Even without infiltration by anesthetic, the needling instantaneously abolishes the pain, tenderness, and fibrotic type of resistance. Such effect of dry needling can be best explained by breaking up a fibrotic pocket that has entrapped the nerve endings along with sensitizing substances. This allows the entering blood flow to wash away the sensitizing substances. This concept may explain the effect of TIs but has not been substantiated by histologic studies. Needling also may interrupt neuromuscular mechanisms involved in TrP activity.

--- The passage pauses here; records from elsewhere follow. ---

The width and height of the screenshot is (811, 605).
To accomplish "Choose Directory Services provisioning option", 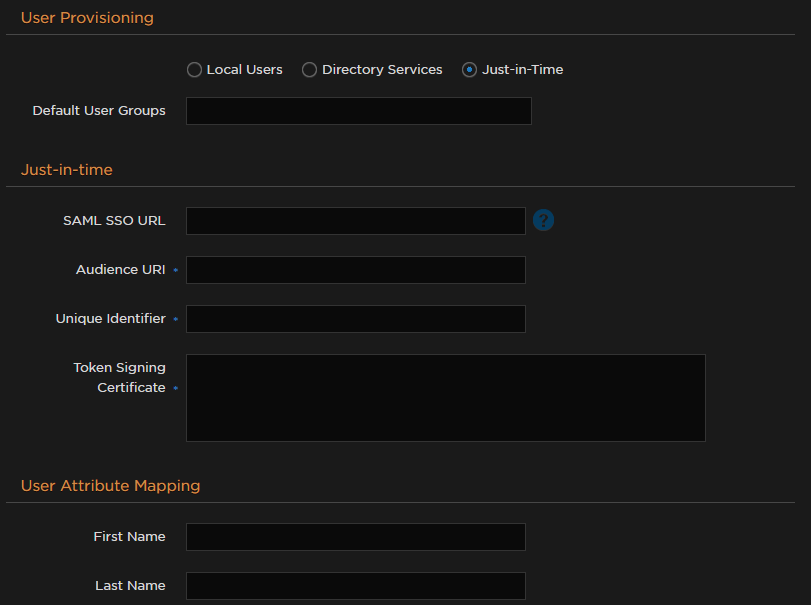I will (310, 70).
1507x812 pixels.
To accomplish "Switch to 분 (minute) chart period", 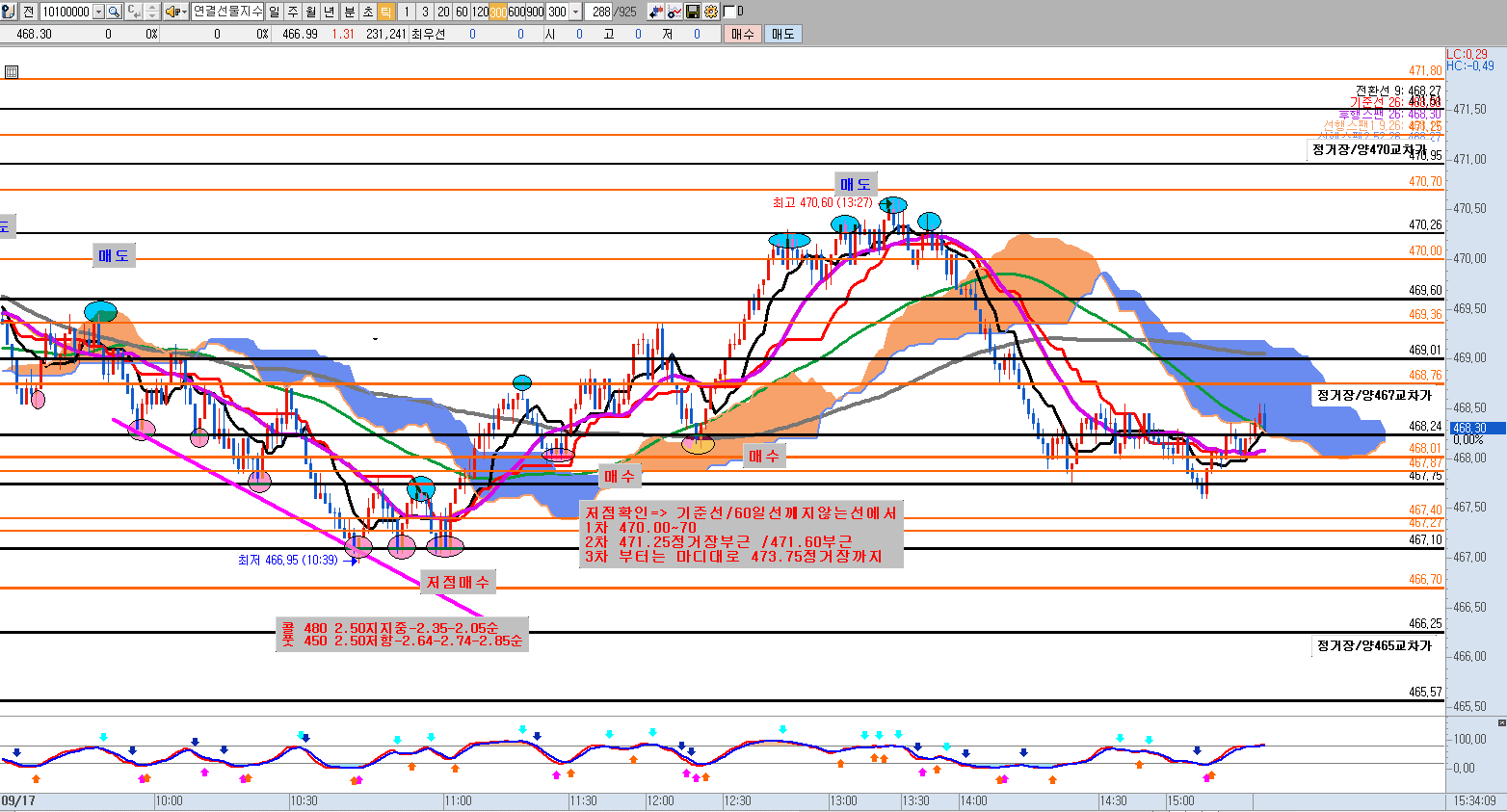I will pos(349,12).
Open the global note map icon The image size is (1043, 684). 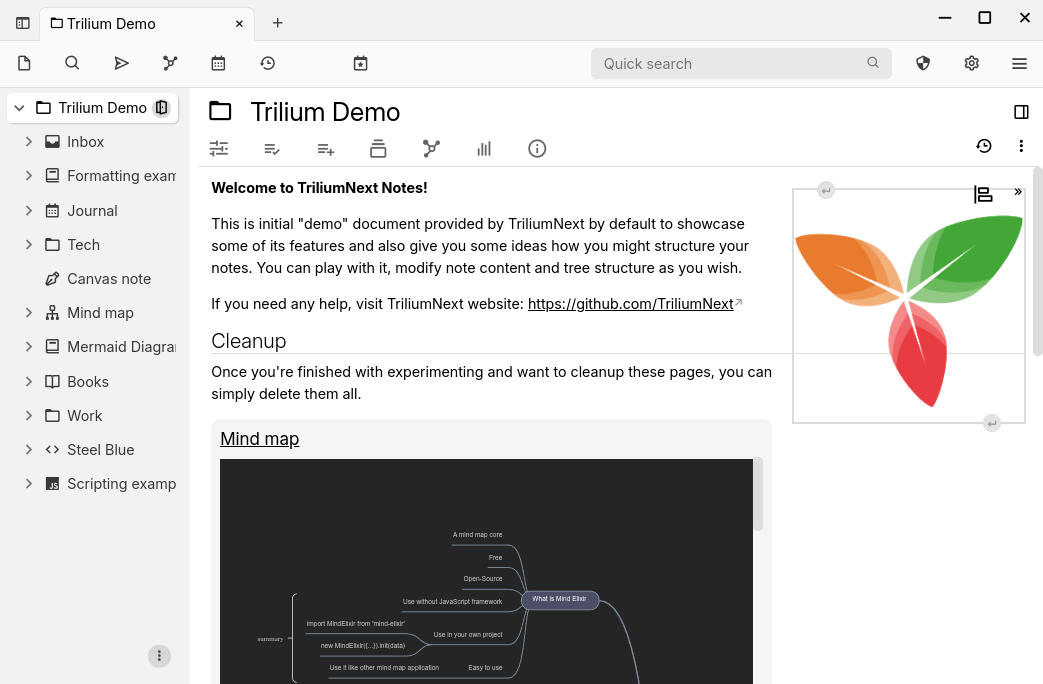[170, 63]
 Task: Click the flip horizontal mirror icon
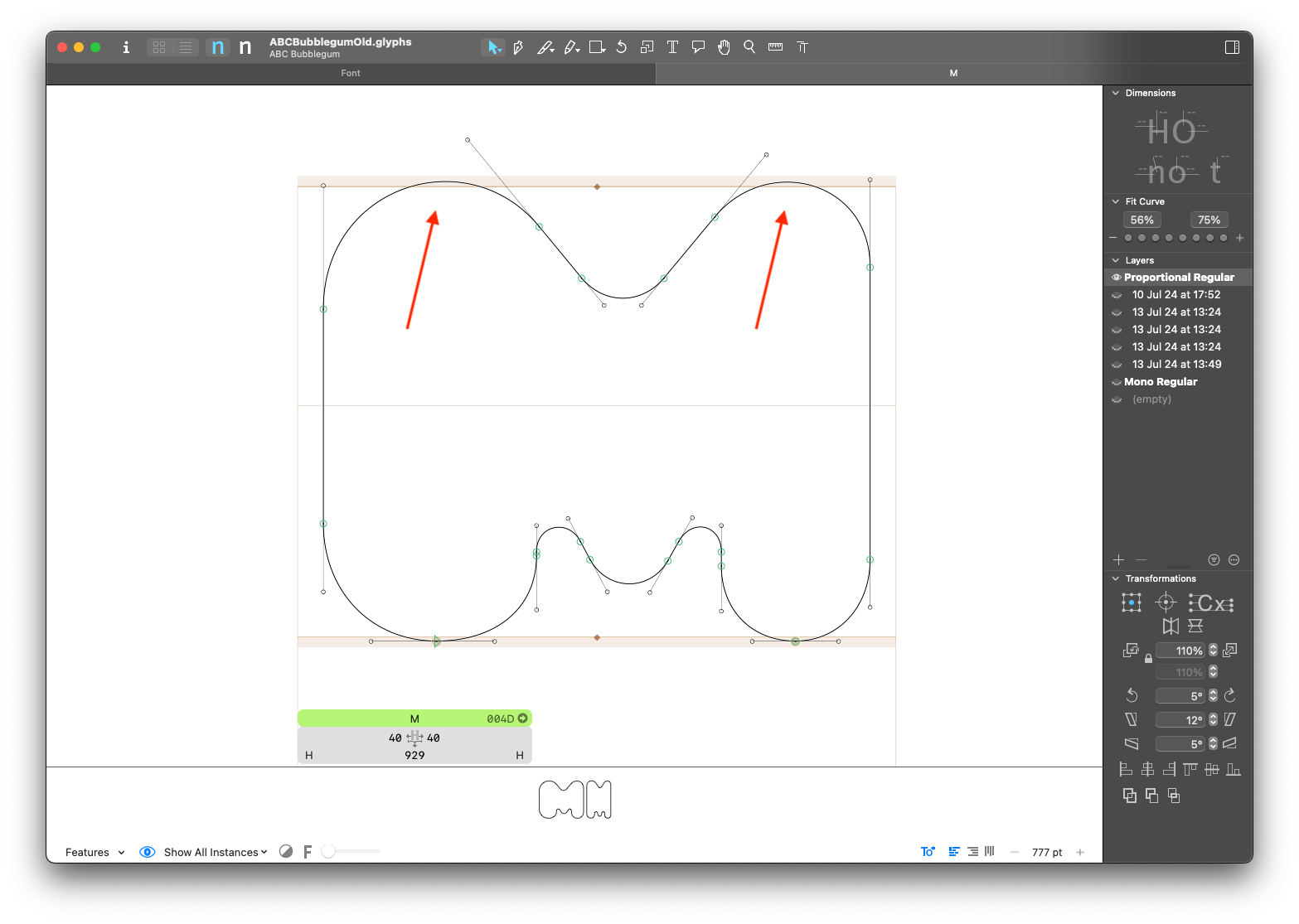1171,626
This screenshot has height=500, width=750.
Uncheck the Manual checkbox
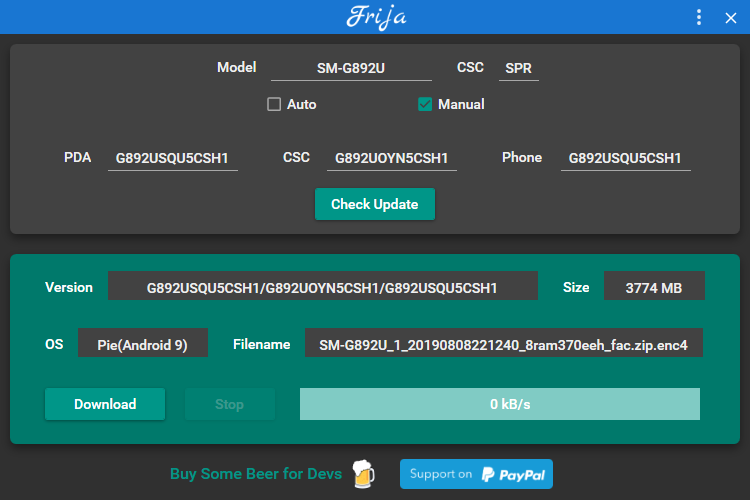[x=425, y=104]
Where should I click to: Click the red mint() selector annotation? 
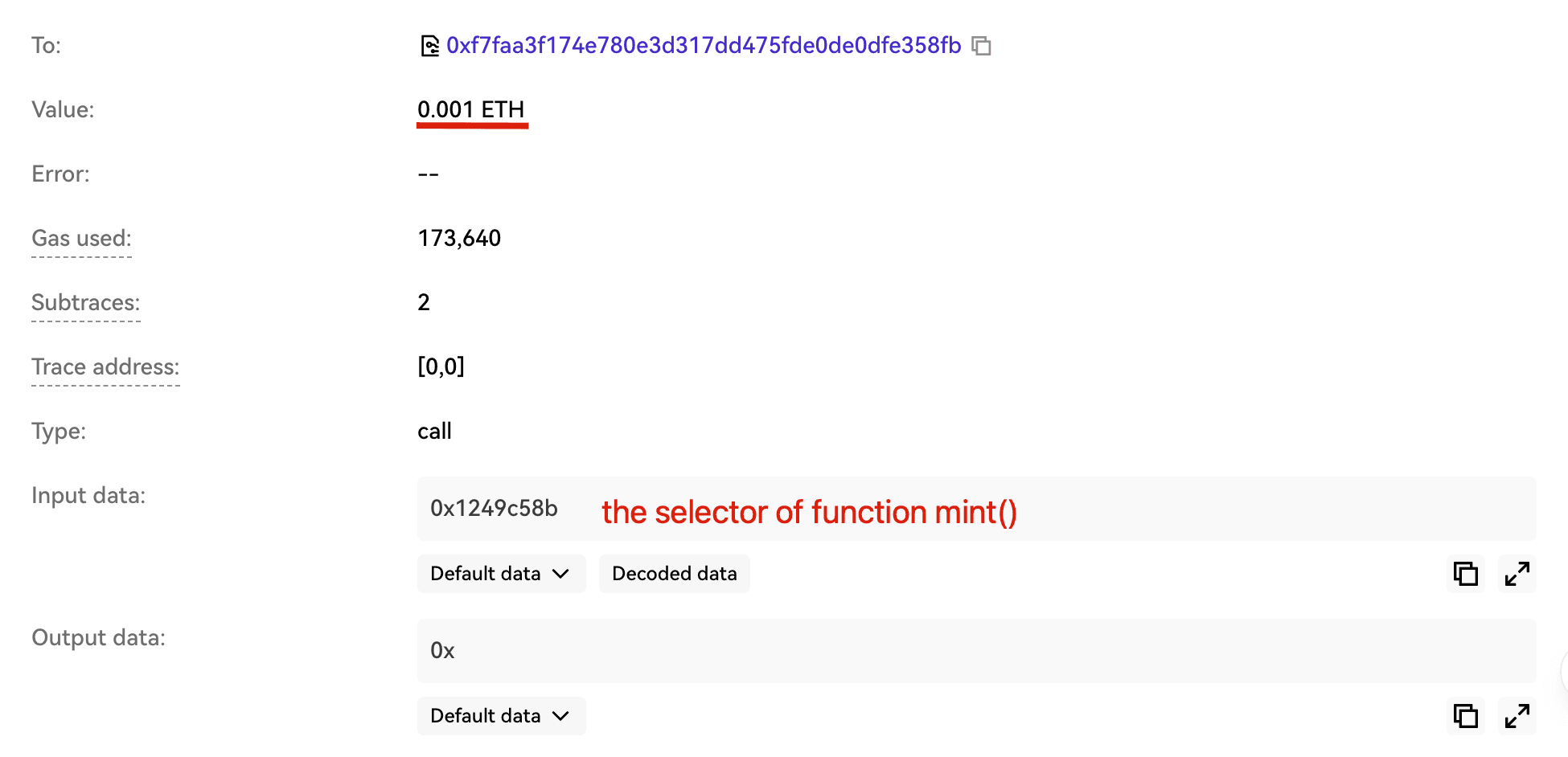(x=809, y=512)
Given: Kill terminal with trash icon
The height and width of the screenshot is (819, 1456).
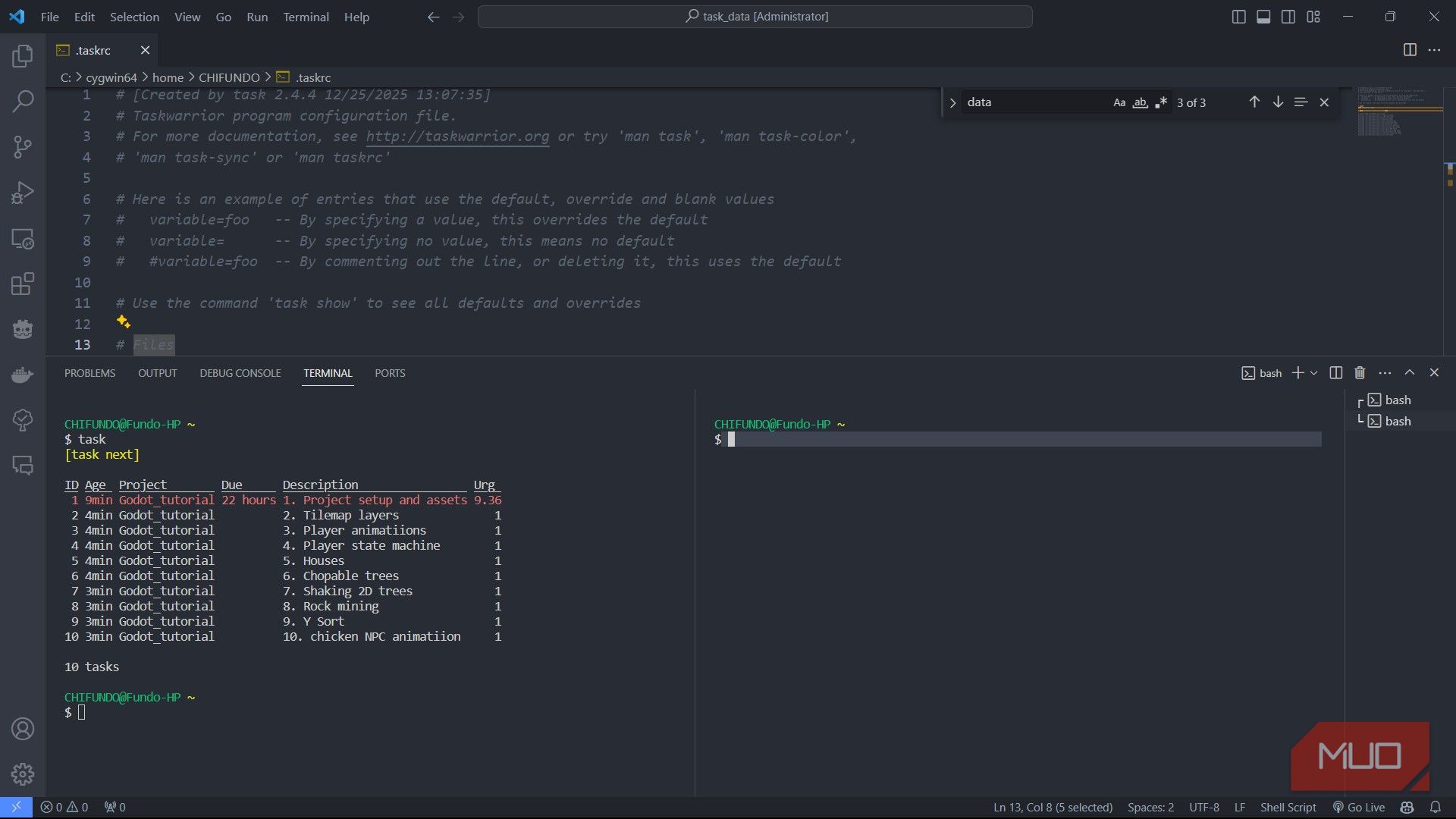Looking at the screenshot, I should [1360, 373].
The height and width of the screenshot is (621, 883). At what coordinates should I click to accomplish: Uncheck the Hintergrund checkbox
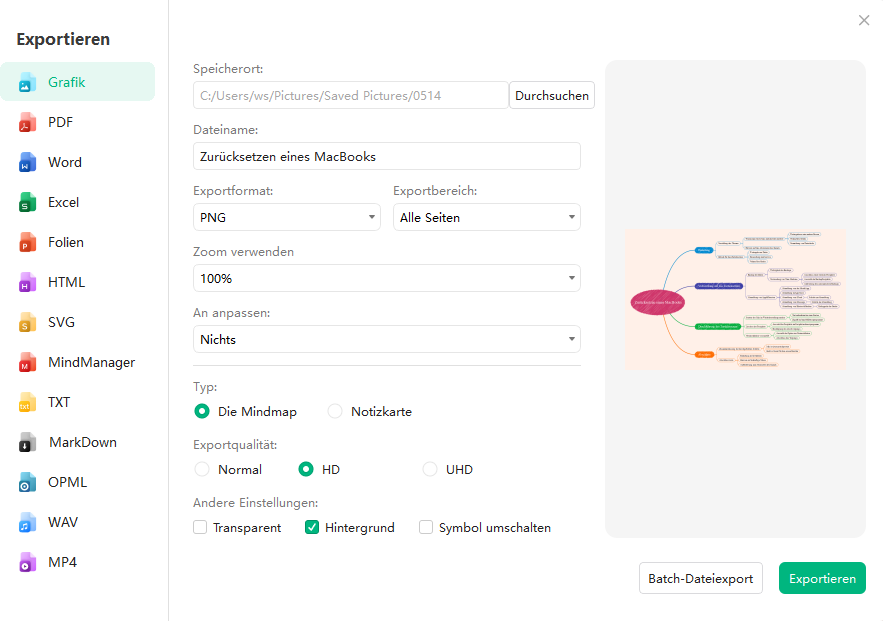(312, 527)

Figure 13-2 and Table 13-1 illustrate physical findings over TrPs and taut bands before, during, and after injection combined with needling. TrPs and TSs are the immediate cause of pain in a variety of conditions. These include sports or work-related injuries, sprains, strains, or muscle tension related to nonphysiologic posture or stress. Headaches also are frequently caused by TrPs. Certain hormonal disorders such as thyroid or estrogen deficiencies are frequent causes and perpetuators of widespread TrPs.

Table 13-1 Physical Findings Before, During, and After Trigger Point Injections

Before Injection During Injection After Injection
Normal Muscle Tissue
Elastic soft resistance; nontender Minimal resistance to needle progression; no pain Normal tissue findings
Taut Band
Hard and tender. Local twitch response can be elicited on snapping. Penetration of the needle causes pain and encounters hard resistance as in fibrotic tissue (particularly in chronic TrP). Local twitch response occurs when the needle enters the hyperirritable fibers. The hard and tender areas on palpation become nontender. Pressure pain sensitivity becomes normal immediately. Soreness from injection resolves in 3-5 days. Local twitch response can no longer be elicited. Hyperirritability resolves.
Trigger Point
Maximum tender point within the taut band. Maximum pain on needle penetration with hard resistance as in the taut band. Trigger point sensitivity to pressure disappears. Hard consistency becomes normal, similar to improvement in taut bands.

TrP, Trigger point.

Trigger Point Injections

Needling represents the most effective treatment of trigger points and TSs.9a9f Injecting a local anesthetic (usually lidocaine) is combined with a special needling technique to break up the abnormal tissue that causes the pain. The critical factor in TIs is not the injected substance but rather the mechanical disruption of the abnormal tissue and interruption of the TrP mechanism if one has developed.2,10,11 Intensive stimulation also may contribute to the prolonged relief of pain by TrP injections.12 The fact that the symptoms originated in the treated TrP is confirmed by observing whether the pain is reproduced by pressure on the trigger area and relieved after the TrP injection.13 The injections are followed by a specific program of stretching and exercises. After fibrotic tissue (scar) has formed in the damaged tissue, the most effective way to break it up is through needling: the repetitive insertion and withdrawal of the injection needle in the affected area.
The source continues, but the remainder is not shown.